YOUR OBJECTIVE » Below is a block of entries; repeat exactly the lines starting at the line that contains "wersja z podkładką S16 (119, 1215)" and ending at the line that contains "Fisherman’s NET: August", both included.

DATA IN THIS EXERCISE »
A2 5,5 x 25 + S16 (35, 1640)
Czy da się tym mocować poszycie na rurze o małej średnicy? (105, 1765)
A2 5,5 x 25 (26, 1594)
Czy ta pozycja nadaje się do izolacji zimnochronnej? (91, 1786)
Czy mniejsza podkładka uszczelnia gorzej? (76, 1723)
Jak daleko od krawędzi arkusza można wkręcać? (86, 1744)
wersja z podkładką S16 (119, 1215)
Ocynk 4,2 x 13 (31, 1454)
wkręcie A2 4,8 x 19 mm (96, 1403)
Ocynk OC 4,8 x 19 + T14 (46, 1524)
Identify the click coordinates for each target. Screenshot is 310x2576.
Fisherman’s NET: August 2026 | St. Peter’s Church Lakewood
--
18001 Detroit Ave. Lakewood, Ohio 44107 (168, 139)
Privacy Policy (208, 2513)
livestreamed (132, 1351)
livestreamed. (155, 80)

WRITTEN ANSWER »
wersja z podkładką S16 (119, 1215)
Ocynk 4,2 x 13 (31, 1454)
wkręcie A2 4,8 x 19 mm (96, 1403)
Ocynk OC 4,8 x 19 + T14 (46, 1524)
Identify the click coordinates for each target. Screenshot is 310x2576.
Fisherman’s NET: August 2026 | St. Peter’s Church Lakewood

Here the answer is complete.